Now, we are based in India and I am so happy to be here because I don’t want an Indian workforce outside. I want them inside the alliance. That’s the way I would qualify, not always very easy as you can imagine. While there is a lot of pride like this in my company, my brand, I want to do what I think. That’s not very easy and it requires a global car manufacturer to adapt to the mentality. There are obviously many moments of frustration. Nobody has a serious partner without moments of frustration and India is not an exception. But the difference between a successful partnership and a not successful partnership is not the level of frustration. I think it is the same. Successful partnership comes with frustration.

Forbes India: The one partnership which does seem to have worked is with Ashok Leyland.

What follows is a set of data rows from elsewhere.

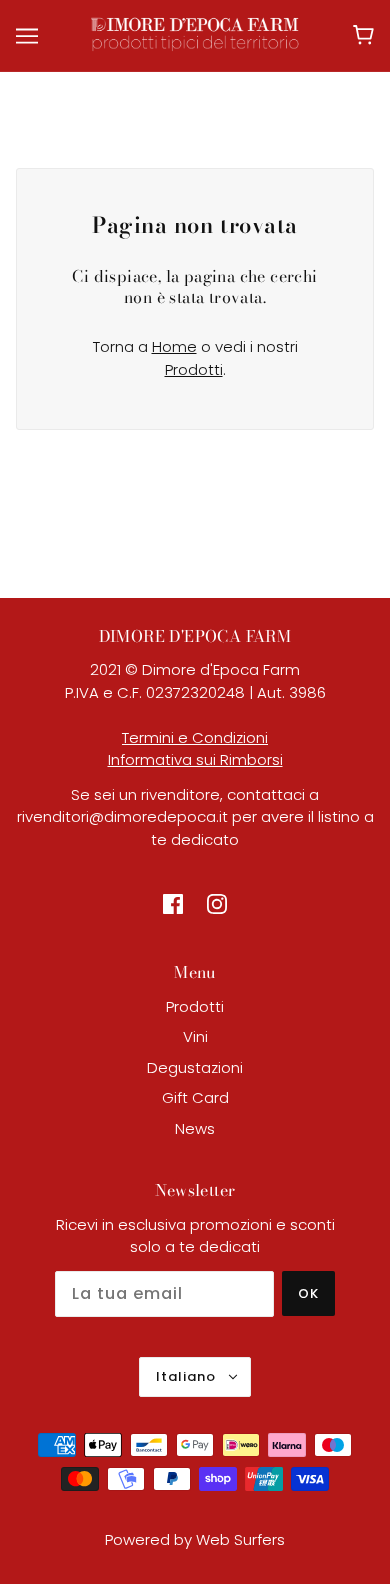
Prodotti (194, 369)
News (195, 1128)
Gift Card (195, 1097)
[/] (195, 33)
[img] (173, 903)
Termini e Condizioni (195, 737)
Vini (195, 1036)
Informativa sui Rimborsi (195, 759)
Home (174, 346)
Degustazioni (195, 1067)
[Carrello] (363, 35)
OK (308, 1293)
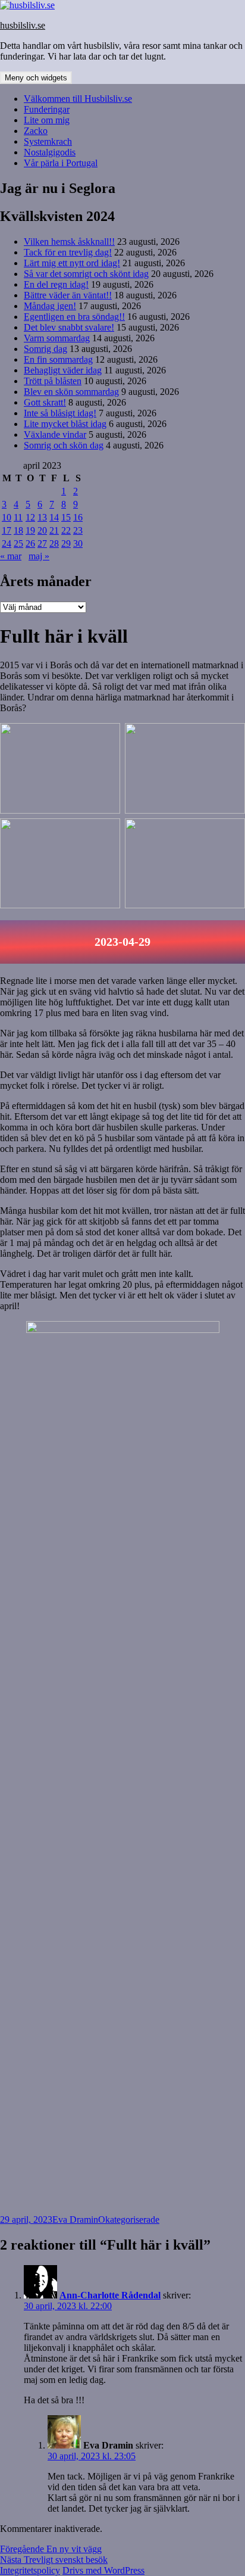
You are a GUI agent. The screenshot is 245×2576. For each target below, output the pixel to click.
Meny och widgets (36, 77)
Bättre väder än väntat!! (68, 295)
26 (30, 543)
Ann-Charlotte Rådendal (110, 2295)
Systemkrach (48, 141)
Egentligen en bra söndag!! (74, 317)
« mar (10, 556)
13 (42, 517)
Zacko (36, 131)
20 (42, 530)
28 (54, 543)
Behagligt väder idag (63, 370)
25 (18, 543)
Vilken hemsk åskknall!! (69, 241)
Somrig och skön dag (63, 445)
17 (6, 530)
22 (66, 530)
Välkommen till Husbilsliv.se (78, 99)
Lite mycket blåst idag (65, 424)
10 (6, 517)
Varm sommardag (57, 338)
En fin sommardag (58, 359)
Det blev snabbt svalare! (69, 327)
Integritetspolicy (30, 2570)
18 (18, 530)
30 (78, 543)
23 (78, 530)
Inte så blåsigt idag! (60, 413)
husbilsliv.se (22, 25)
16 (78, 517)
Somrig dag (45, 349)
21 (54, 530)
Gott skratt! (45, 402)
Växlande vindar (55, 434)
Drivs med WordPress (103, 2570)
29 (66, 543)
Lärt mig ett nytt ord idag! (72, 263)
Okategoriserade (128, 2219)
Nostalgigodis (50, 152)
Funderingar (47, 109)
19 (30, 530)
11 (18, 517)
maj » (39, 556)
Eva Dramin (75, 2219)
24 (6, 543)
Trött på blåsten (52, 381)
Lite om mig (47, 120)
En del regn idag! (56, 284)
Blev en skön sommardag (71, 392)
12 (30, 517)
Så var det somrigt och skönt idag (86, 274)
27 (42, 543)
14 (54, 517)
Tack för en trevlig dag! (68, 252)
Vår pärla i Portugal (61, 163)
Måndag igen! (50, 306)
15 (66, 517)
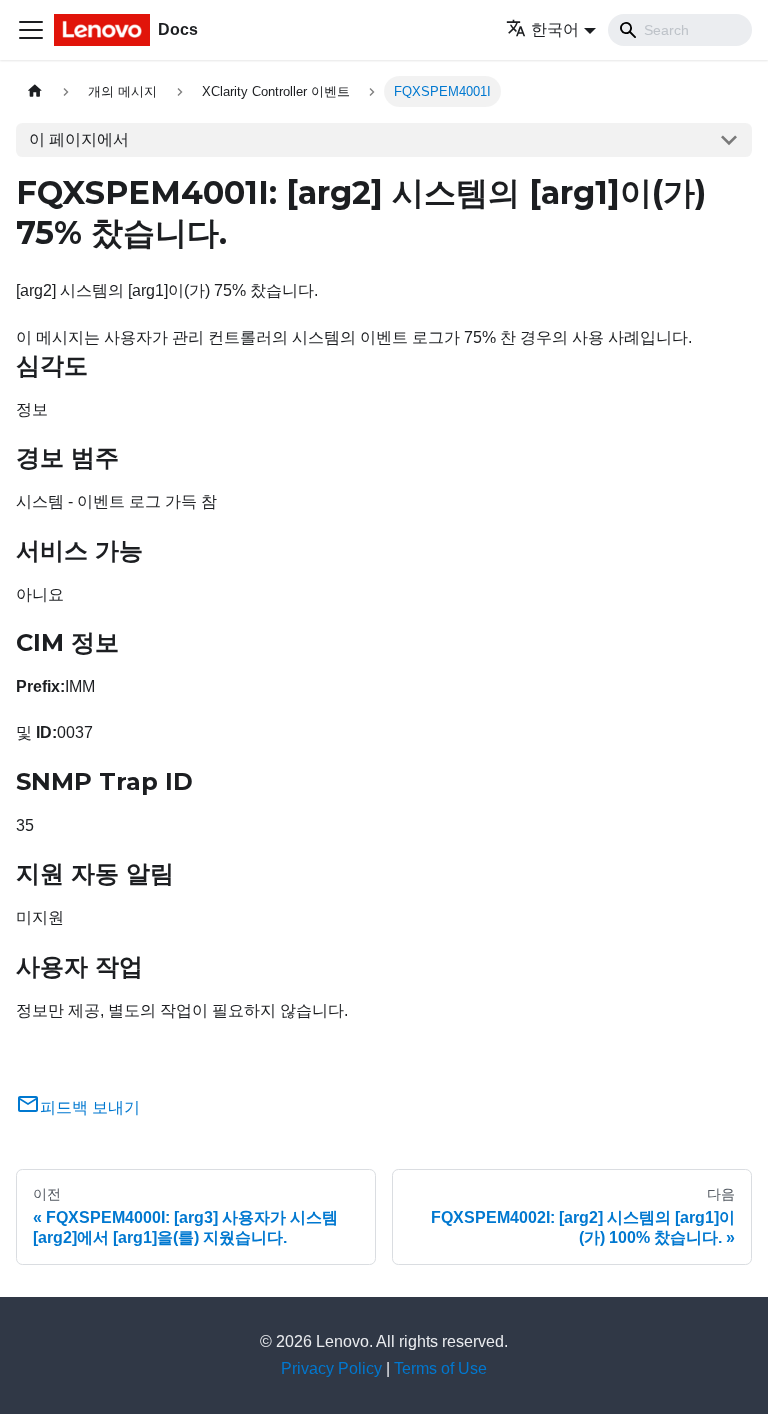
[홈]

What do you think worked well there?
I’d say challenging spirits and no compromise from one side or the other. Good collaboration and good chemistry between people also helps a lot. And what will help us in India is the fact that at the end of the day, people from Nissan and Renault come to India by asking: What can we learn? How can we benefit from the Indian know-how and the Indian mindset? This is a successful collaboration. Finally we got one! At the end of the day, I don’t take no for an answer. I think this product will go far. Dr. Sumantran [non-executive chairman of Hinduja Leyland] has a lot of knowledge. When he comes to Tokyo and talks to our engineers they listen to him because he knows about the product. He knows what he is talking about.

And it is impressive. You offer the functionality at the lowest price you can succeed. This is a great example about how you can work together…we would have never thought about this product alone. Ashok Leyland would have never thought about this product alone. We come together, we discuss, we want to offer a very frugal (and that came from Nissan) and it was a great idea. And I think the backlog of orders is very strong. That could give us cues to replicate the success.

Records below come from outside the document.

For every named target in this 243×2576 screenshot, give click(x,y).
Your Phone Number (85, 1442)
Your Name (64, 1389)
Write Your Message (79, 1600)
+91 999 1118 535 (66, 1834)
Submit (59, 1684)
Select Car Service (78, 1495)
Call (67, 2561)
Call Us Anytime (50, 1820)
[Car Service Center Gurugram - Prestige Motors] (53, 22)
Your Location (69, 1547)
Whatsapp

The big lesson, and you are going to say that I am talking like a broken record, but it is so true and I am proud of the fact that what I said is now being used in the business community. In India, you learn smart frugal engineering. In India you learn smart frugal design. We are learning. That’s why we think we need an Indian product – Indian-engineered. It’s the only way we are going to learn how to integrate this mindset into our product, which can serve the lot of our emerging markets. Emerging markets are not only BRIC. I would say you have a new wave coming. The new wave can benefit a lot from the successful enterprise of using Indian skills and the Indian mindset to imagine smart, frugal products that is going to be successful, in my opinion, into the next wave of emerging markets. We are talking about Indonesia, Vietnam, South Africa, the rest of Africa. We are talking about countries in the Middle East, some countries in Latin America, which are coming through very strongly.

Forbes India: You have been a big supporter of the ultra low cost car, but somehow, so far, the Tata Nano has failed to live up to expectations. Has that forced you to re-evaluate your optimism about this opportunity?
I would say that ultra low cost opportunities is not one product. I am not the best person to comment, but what I would say is that the concept is right. No doubt about it. I am absolutely still convinced about it. Whatever I heard has happened with the Nano is not about the concept, it is about maybe the execution, but not the concept. Again, the Tata group has showed and my friend, the great Ratan Tata, has shown the vision and I was the first one to recognise it when everybody was dismissing it. I said this is real, this is serious and we are going to do this, we are going to try and replicate that. I still consider the concept very strong. It showed a lot of vision of the market and we are going to try and build up on this, not with one car, but with many cars.